Giter Club home page Giter Club logo

polytracker's Introduction

PolyTracker


PolyTracker is a tool for the Automated Lexical Annotation and Navigation of Parsers, a backronym devised solely for the purpose of referring to it as The ALAN Parsers Project. It is a an LLVM pass that instruments the programs it compiles to track which bytes of an input file are operated on by which functions. It outputs a JSON file containing the function-to-input-bytes mapping. Unlike dynamic instrumentation alternatives like Taintgrind, PolyTracker imposes negligible performance overhead for almost all inputs, and is capable of tracking every byte of input at once.

PolyTracker can be used in conjunction with PolyFile to automatically determine the semantic purpose of the functions in a parser.

Quickstart: Docker

The easiest way to run PolyTracker is via Docker. To build the Docker container, simply run the following from the root of this repository:

docker build -t trailofbits/polytracker . 

This will create a Docker container with PolyTracker built, and the CC environment variable set to polyclang. Simply add the code to be instrumented to this container, and as long as its build process honors the CC environment variable, the resulting binary will be instrumented.

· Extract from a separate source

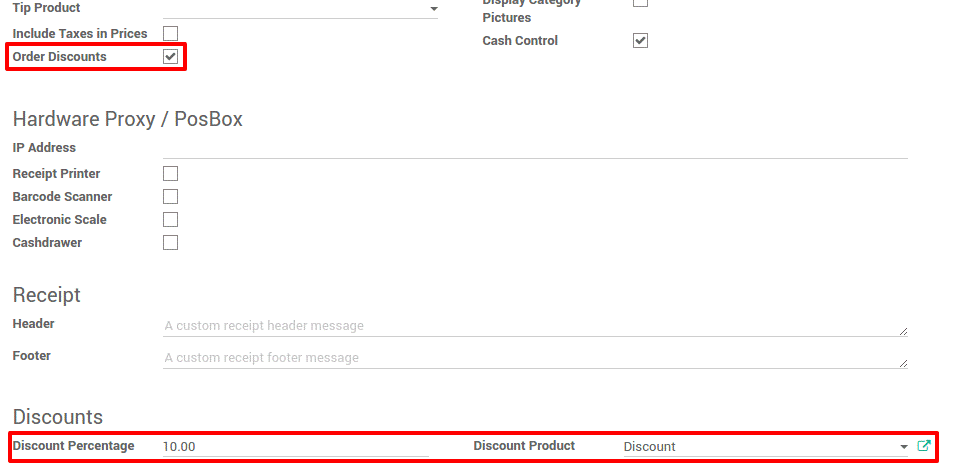Click the Discount Percentage value field
The width and height of the screenshot is (957, 467).
coord(295,447)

For a demo of PolyTracker running on the MuPDF parser run this command:

docker build -t trailofbits/polytracker-demo -f Dockerfile-mupdf.demo .

Mutool will be build in /polytracker/the_klondike/mupdf/build/debug. Running mutool will output polytracker.json which contains the information provided by the taint analysis. Its reccomended to use this json with PolyFile.

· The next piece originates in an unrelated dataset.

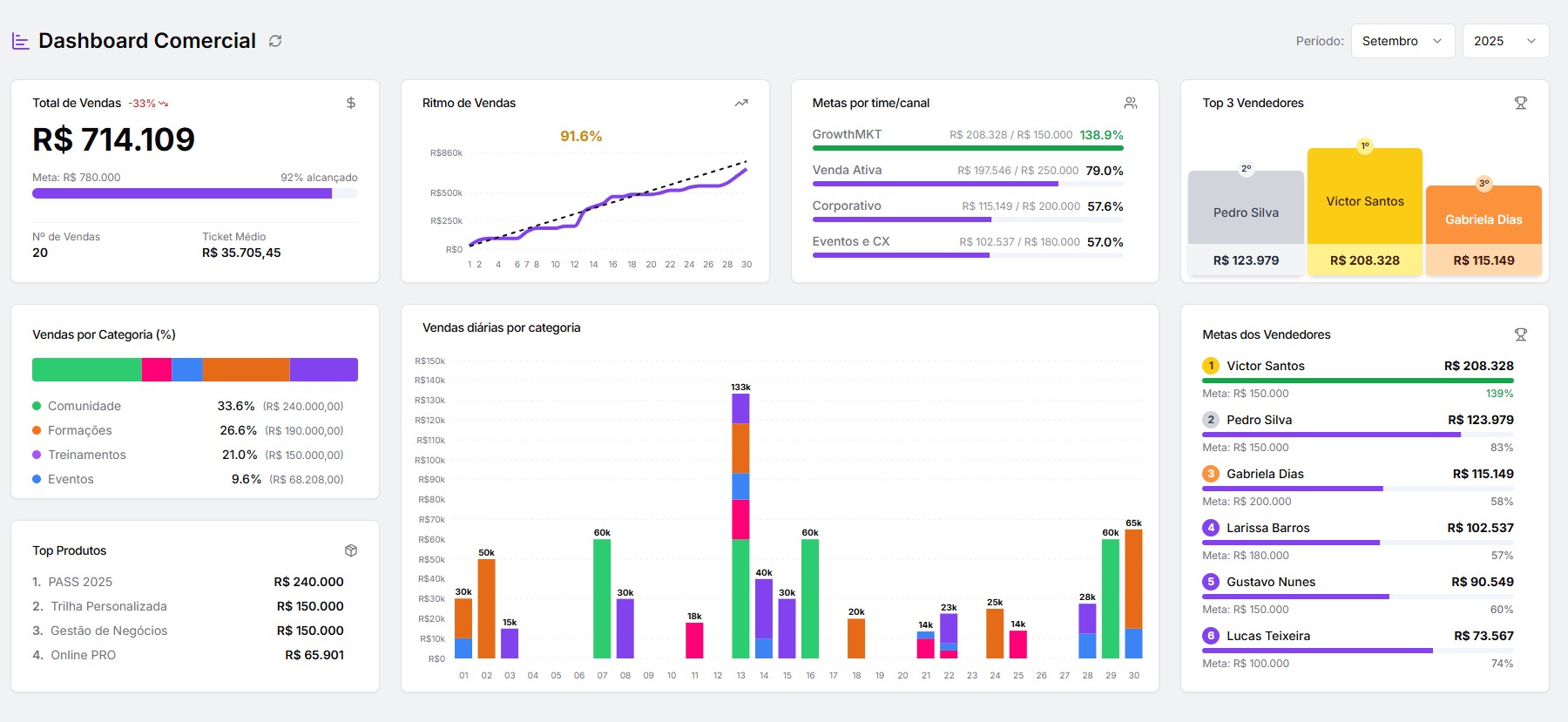Select Larissa Barros in Metas dos Vendedores

1267,528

For a demo of PolyTracker running on Poppler utils version 0.84.0 run this command:

docker build -t trailofbits/polytracker-demo -f Dockerfile-poppler.demo .

All the poppler utils will be located in /polytracker/the_klondike/poppler-0.84.0/build/utils.

cd /polytracker/the_klondike/poppler-0.84.0/build/utils
POLYPATH=some_pdf.pdf ./pdfinfo some_pdf.pdf

Dependencies and Prerequisites

PolyTracker has only been tested on x86_64 Linux. (Notably, the DataFlow Sanitizer that PolyTracker builds upon does not work on macOS.)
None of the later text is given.